We couldn’t get a full refund for Key West and ended up paying for a night there as well as at Marathon. To make matters worse, the sea wall at Blanco Faro was damaged and no longer protected the half of the Marina where we were docked at high tide. It stayed cold and windy for most of our stay there, so we didn't use their really cool floating lounge.


Jan. 19 On our way over, we weirdly ran into fog, so thick we had to do a security call to go under the bridge, visibility was so poor. We found out later they hadn’t had fog in over four years…just our luck.



It did clear up and we took the e-scooters on the old 7 mile bridge over to Pigeon Key, the original base of operations for building the bridge. A fun little island tour. We have put 100 miles on our e-scooters so far!


So Nancy had looked for marinas on the west side of the islands, since the winds were going to be coming from the Northeast, not understanding how much the end of the Keys bend westward. So we were actually on the North shore, which was not very protected. Our slip was very noisy and rocky. Every day, when we reached the point of wanting to turn on the stabilizer (which is too noisy for Nancy to sleep to), the tide would drop enough and the rocking would go back to merely irritating.


Nancy met up for dinner with her old boss from Chesapeake Bay Foundation. She Ubered an hour south and he ubered an hour north. He is an amazing environmental educator and he was going to take us Kayaking in Key west, which would have been an amazing experience.

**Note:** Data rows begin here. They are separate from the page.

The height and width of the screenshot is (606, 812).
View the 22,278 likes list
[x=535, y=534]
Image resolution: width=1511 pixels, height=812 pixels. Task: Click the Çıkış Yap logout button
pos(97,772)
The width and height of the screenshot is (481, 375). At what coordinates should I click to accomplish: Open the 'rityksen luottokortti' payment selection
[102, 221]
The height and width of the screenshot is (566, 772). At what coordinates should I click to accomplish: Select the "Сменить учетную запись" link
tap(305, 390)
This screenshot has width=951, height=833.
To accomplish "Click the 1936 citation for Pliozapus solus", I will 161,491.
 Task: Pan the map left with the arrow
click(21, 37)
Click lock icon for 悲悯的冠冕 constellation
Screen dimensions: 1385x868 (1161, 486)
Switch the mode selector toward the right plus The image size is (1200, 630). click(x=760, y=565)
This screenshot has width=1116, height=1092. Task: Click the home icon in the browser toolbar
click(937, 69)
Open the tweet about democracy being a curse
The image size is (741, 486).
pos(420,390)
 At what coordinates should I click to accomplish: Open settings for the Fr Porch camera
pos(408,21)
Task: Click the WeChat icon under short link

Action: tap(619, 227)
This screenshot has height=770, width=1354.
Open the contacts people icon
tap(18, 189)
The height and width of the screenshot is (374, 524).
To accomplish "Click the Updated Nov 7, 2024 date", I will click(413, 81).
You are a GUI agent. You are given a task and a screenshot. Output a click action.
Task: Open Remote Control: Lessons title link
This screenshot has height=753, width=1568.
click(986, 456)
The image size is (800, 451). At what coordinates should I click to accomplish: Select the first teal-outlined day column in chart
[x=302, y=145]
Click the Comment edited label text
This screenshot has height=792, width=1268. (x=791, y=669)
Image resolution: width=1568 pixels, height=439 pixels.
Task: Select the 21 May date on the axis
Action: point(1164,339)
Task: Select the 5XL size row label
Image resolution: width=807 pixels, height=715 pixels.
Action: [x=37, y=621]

We also had dinner with George and Tracy from Done Savin. The restaurant we met at was closed and we ate at a very good taco truck next door.


Nancy got an eye infection and went to a local eye doctor and got antibiotics and we were able to take Radar to the required vet visit for Radar to enter the Bahamas. Thankfully we were able to hire someone to do his pet entry paperwork for us.


A weather window to cross to the Bahamas opened up earlier than expected. The weather windows are rarer than we had understood. Not only do you need it to be a calm day but the wind also need to be coming from the south. It is dangerous to cross if northerly waves build up against the Gulf Stream current.

Jan 27 We stopped to visit Tom Carter at the famous Ocean Reef club in Key Largo. Tracy Bellinger, who was another member of my brother’s high school “rat pack” was also visiting. We went to a cocktail party at a friend of Tom and Jen’s and then went out to dinner.


We had not checked on the price of the slip. When we we fueled up, they didn’t know the price per ft for a slip. Tom told us the 100ft slip across the dock from us was for sale for $3.3 million! There were dozens of 150ft plus yachts in the marina. Tom warned us to brace ourselves for the bill. When we found out 4 days later, our jaws dropped. It was (by far) the most expensive slip we had rented. In fact it cost more than our honeymoon suite did per night!


West coast of Florida explored! We took off the next morning for the Bahamas.